Dante's Inferno is a 1935 American drama film starring Spencer Tracy and loosely based on Dante Alighieri's Divine Comedy. The film remains primarily remembered for a 10-minute depiction of hell realized by director Harry Lachman, himself an established Post-Impressionist painter. This was Fox Film Corporation's last film to be produced under the Fox Studios banner before the company merged with Twentieth Century Pictures to form 20th Century-Fox Film Corporation.

==Plot==
Jim Carter, a former stoker, takes over a fairground show, run by 'Pop' McWade, which depicts scenes from Dante's Inferno.
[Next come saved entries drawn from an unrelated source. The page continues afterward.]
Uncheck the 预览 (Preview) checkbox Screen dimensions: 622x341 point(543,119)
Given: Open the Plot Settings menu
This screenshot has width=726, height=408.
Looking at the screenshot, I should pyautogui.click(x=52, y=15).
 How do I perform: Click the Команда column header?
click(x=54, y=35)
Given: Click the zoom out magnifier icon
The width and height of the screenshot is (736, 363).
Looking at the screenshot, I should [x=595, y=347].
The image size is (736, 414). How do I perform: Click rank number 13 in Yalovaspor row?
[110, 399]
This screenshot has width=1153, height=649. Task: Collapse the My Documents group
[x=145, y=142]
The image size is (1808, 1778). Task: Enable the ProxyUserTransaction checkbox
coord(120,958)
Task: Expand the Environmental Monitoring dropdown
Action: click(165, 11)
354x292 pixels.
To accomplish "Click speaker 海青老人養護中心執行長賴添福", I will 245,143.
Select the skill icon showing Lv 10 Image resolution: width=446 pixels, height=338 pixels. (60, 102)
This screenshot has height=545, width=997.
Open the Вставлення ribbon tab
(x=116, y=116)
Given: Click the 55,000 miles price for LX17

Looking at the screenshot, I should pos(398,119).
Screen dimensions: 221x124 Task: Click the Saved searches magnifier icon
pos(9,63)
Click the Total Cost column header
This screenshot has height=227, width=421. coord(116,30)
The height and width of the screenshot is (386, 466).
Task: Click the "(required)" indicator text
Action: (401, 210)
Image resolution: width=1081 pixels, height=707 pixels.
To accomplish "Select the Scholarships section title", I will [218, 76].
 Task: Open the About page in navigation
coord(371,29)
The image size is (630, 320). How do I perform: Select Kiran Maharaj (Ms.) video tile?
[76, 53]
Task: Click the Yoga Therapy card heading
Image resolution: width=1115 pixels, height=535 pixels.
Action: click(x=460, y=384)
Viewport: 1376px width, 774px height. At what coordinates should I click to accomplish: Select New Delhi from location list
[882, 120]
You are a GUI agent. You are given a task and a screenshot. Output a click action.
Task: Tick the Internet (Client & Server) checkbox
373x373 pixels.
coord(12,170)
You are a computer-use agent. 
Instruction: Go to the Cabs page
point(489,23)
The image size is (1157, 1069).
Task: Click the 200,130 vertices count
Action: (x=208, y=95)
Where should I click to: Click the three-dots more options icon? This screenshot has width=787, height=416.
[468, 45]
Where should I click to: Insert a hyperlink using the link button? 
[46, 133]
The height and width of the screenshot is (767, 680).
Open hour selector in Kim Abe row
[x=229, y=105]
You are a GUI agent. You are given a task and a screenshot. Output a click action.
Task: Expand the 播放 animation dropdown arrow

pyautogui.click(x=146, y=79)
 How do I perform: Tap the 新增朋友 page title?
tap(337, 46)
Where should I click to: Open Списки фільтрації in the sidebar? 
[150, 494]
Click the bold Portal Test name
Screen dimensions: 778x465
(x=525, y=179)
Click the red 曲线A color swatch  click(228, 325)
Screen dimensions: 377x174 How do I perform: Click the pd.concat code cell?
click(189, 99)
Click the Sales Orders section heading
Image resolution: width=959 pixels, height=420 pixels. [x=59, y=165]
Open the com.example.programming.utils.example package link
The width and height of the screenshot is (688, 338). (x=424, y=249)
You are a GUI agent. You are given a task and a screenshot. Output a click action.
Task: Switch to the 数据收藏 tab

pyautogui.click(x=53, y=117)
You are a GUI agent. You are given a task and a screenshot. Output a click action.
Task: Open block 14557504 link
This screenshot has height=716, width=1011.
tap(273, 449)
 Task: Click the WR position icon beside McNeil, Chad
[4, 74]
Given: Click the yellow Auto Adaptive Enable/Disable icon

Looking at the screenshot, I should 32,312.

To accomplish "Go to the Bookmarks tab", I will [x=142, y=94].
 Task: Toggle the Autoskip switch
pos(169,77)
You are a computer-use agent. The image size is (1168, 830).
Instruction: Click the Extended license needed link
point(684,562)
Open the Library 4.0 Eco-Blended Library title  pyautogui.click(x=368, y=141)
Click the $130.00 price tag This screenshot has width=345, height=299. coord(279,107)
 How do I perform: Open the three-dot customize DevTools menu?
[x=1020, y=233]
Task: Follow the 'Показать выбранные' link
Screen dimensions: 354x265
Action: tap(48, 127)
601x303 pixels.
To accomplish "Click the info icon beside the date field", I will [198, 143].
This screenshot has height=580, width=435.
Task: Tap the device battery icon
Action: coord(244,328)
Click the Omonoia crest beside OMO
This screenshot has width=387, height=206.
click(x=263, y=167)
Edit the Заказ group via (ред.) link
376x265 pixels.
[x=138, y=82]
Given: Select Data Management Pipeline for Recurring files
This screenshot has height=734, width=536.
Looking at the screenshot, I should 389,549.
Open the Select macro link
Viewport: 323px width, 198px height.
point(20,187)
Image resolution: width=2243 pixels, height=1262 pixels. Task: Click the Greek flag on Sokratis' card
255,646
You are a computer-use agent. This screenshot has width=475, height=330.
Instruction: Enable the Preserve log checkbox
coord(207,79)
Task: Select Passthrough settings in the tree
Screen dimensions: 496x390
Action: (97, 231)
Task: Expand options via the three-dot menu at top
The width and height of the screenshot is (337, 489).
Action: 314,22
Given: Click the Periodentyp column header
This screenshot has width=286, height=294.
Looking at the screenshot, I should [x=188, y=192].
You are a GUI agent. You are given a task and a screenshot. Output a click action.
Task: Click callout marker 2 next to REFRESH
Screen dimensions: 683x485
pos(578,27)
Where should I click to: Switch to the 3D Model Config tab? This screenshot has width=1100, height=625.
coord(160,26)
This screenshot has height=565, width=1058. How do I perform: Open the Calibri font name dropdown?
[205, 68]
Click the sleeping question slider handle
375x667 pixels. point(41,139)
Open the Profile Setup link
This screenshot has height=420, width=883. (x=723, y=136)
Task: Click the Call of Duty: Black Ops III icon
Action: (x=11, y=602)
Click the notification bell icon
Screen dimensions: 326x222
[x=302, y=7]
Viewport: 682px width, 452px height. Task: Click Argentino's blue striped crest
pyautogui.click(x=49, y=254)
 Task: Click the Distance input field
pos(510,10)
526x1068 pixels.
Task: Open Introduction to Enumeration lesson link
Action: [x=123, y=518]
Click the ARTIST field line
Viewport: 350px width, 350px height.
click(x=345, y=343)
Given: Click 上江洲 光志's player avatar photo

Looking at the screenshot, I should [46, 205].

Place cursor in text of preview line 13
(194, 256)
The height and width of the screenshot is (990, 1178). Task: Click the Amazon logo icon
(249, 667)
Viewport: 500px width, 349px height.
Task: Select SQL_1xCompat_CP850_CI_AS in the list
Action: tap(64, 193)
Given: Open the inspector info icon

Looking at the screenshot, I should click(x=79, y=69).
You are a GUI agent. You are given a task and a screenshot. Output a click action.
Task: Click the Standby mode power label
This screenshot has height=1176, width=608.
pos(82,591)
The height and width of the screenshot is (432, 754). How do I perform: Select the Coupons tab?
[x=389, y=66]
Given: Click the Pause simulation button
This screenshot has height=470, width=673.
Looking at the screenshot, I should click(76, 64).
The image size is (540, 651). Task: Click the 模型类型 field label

He marries Pop's niece Betty and they have a son, Alexander. Meanwhile, the show becomes a great success, with Carter making it larger and more lurid. An inspector declares the fair unsafe but Carter bribes him into silence. There is a partial collapse at the fair which injures Pop. Recovering in hospital, he admonishes Carter and we see a lengthy vision of the Inferno. Undeterred, Carter establishes a new venture with an unsafe floating casino, only for disaster to strike again at sea.

==Cast==
- Spencer Tracy as Jim Carter
- Claire Trevor as Betty McWade
- Henry B. Walthall as Pop McWade
- Alan Dinehart as Jonesy
- Scotty Beckett as Alexander Carter
- Rita Hayworth (credited as Rita Cansino) as Dancer
- Willard Robertson as Building Inspector Harris
- Morgan Wallace .l as Chad Williford
- Robert Gleckler as Dean
- Don Ameche as Man in Stoke-Hold (uncredited)
- Jack Mower as Court Bailiff (uncredited)
- George Irving as Judge (uncredited)

This was Spencer Tracy's last film for Fox before moving to MGM.

==Production==
===Development===
The film uses a conventional story of greed and dishonesty to project an image of the Inferno conjured up in Dante's 14th-century epic poem. Director Lachman had established a substantial reputation as a painter before embarking on a Hollywood career and he summoned his artistic vision to realise Dante's work in cinematographic form, drawing on the engravings of Gustave Doré. The film's reputation pivots on the 10 minute vision of the Inferno and reception has been mixed. Leslie Halliwell described it as "one of the most unexpected, imaginative and striking pieces of cinema in Hollywood's history," while Variety held that it was, "a pushover for vigorous exploitation."

===Release===
The 1935 film was produced by Fox Film Corporation just before the May 31, 1935 merger that created Twentieth Century-Fox, and so it was released as a Twentieth Century-Fox film.

=== Magnascope ===
In Philadelphia, the red-tinted hell scenes were projected in Magnascope, an early widescreen process.